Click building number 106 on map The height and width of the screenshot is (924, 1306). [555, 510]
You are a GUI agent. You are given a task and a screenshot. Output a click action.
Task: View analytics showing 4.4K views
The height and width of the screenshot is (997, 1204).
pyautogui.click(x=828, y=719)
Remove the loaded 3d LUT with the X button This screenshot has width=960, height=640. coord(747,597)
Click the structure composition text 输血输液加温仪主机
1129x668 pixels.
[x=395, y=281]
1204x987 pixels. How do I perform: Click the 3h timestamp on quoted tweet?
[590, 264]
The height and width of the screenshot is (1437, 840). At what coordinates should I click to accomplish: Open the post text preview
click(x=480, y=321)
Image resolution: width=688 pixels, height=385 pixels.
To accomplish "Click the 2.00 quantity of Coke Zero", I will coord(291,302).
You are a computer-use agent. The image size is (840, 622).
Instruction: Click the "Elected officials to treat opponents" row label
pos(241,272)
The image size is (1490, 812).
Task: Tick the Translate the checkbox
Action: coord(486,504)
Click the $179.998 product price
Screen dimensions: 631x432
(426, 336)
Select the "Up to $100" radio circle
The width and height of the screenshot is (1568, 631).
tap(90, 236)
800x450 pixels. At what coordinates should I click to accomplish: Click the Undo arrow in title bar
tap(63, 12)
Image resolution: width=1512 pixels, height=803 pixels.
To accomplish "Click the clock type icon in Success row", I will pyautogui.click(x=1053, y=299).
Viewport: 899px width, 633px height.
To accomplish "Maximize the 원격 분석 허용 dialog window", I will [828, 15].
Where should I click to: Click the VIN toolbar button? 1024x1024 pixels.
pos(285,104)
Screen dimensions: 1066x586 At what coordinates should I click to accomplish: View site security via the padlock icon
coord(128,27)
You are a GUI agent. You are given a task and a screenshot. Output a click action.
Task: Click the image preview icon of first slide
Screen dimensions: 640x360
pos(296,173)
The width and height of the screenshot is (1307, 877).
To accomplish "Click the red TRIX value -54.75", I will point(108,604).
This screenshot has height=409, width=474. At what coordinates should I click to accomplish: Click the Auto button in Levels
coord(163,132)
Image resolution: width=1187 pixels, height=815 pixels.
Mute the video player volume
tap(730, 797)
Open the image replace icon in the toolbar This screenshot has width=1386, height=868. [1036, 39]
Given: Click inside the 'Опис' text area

## What to produce
Copy out the lines from the line containing "Image resolution: width=1187" to the end of the listing above, without alteration.

## Solution
Image resolution: width=1187 pixels, height=815 pixels.
Mute the video player volume
tap(730, 797)
Open the image replace icon in the toolbar This screenshot has width=1386, height=868. [1036, 39]
Given: Click inside the 'Опис' text area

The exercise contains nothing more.